E poi ci sono tante storie di donne normali. Insegnanti, infermiere, donne che fanno i corrieri per Amazon, che hanno agriturismi e non sono state aiutate dallo stato. Ma anche donne che sono morte sul posto di lavoro durante la pandemia e il loro caso è passato inosservato nonostante la gravità. 
Una lettura che non è stata semplice. Bisogna affrontarla con consapevolezza. Forse per molti è ancora troppo presto, o magari è il momento giusto per metterci questa storia alle spalle. Ma purtroppo le sofferenze che hanno patito queste persone, quelle abbiamo patito tutti, non possono essere cancellate con un tocco di bacchetta magica. 

La storia dell’infermiera Michela divenuta famosa grazie a una lettera indirizzata al Presidente Conte dove rifiutava con tutta se stessa i 100 euro dedicati agli operatori sanitari. È proprio attraverso le sue parole, di chi ha vissuto da vicino quali sono le vere sofferenze, che 100 euro proprio non ci stanno. Lei non li vuole. Li rifiuta. È la sua umanità a parlare. La sua dignità, ma soprattutto la sua stanchezza. 

Avete mai riflettuto sulla paura? Certo che sì, vero? Sulla vostra paura, naturalmente. Ebbene c’è un altro tipo di paura a cui nessuno ha pensato. Il governo ha regalato un pensiero, seppur di pura apparenza, agli operatori sanitari, ma la gente che lavorava nei supermercati durante tutti quei mesi di lockdown? Gente senza protezione, quando le mascherine non si trovavano, che era costretta a stare dentro quei luoghi definiti i principali portatori di contagio, (come dimenticare quando ci hanno tartassato nel dover sanificare la spesa?), senza nulla che li proteggesse dal mostro chiamato Covid. Quando la gente finiva in ospedale e moriva. 
MORIVA.
Loro erano lì, senza fiatare. Senza ribellarsi. E ci sono stati per tutto il tempo necessario. Beh, a loro non dobbiamo riconoscere niente? Nah. Nemmeno il vaccino come categoria protetta. 
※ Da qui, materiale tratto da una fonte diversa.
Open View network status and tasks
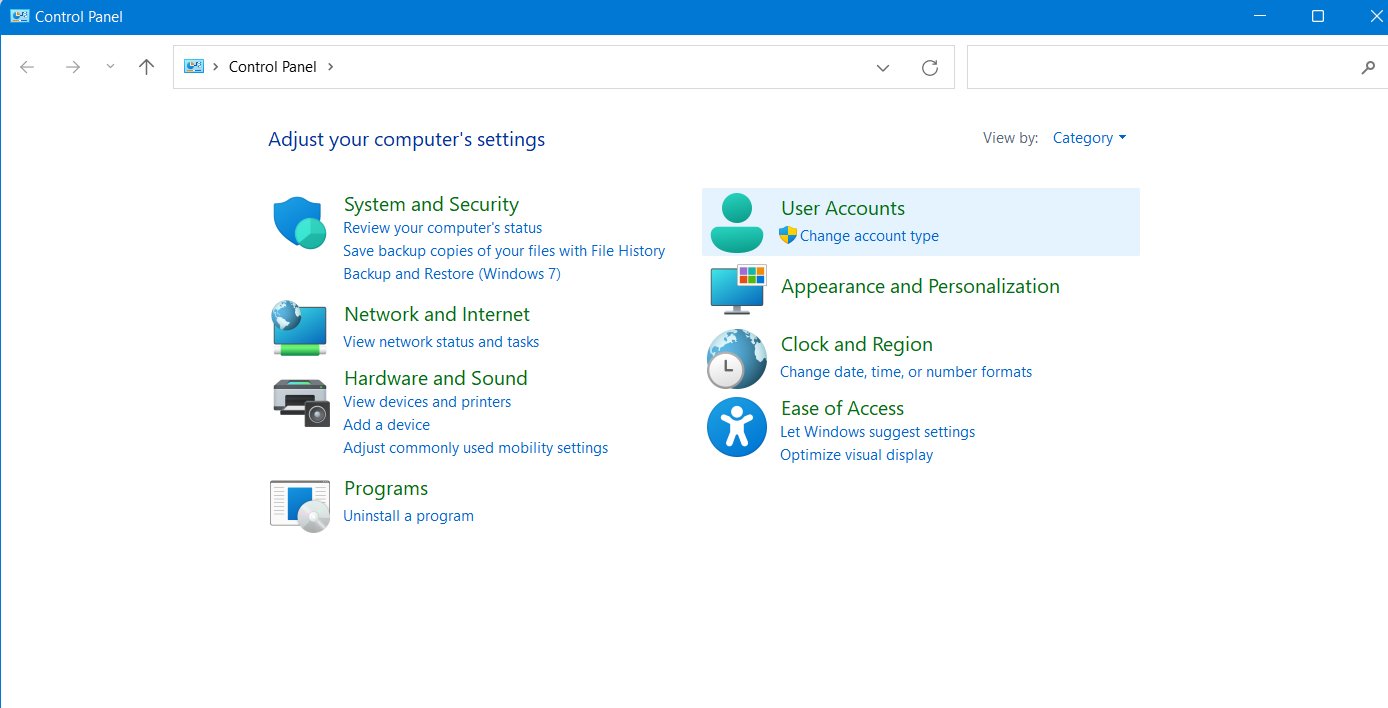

Tra le storie, spunta quella di Liliana Segre, e di Ursula von der Leyen, proprio lei la chiave di un Europa che va verso il futuro. 

 
C’è un posto speciale all’inferno per le donne che non aiutano le altre donne.

Il femminismo, dunque, che immagina finalmente la donna al potere. Se per l’uomo è stato sempre un gioco al possesso. L’uomo ha sempre voluto possedere e poi distruggere, per la donna è diverso. La donna desidera, e con il termine desiderio che deriva dal latino de sidera, ossia mancanza delle stelle, la donna si propone come colei che non vuole possedere ma vuole rimettere insieme qualcosa, forse proprio quelle stelle che ci mancano. La sua volontà è quella di far crescere, di ricomporre il mancante, non di prenderlo egoisticamente. 

Purtroppo però, l’ostacolo più grande delle donne, sono le donne stesse. Ciò che mi ha colpito di più di questo libro è la parola sorellanza. Un’utopia per me che non l’ho mai vissuta sulla mia pelle, e sinceramente ci credo poco. Molto poco. Ma senza dubbio, credo nella giornalista che con questo testo ha voluto dare voce e speranza alla sorellanza.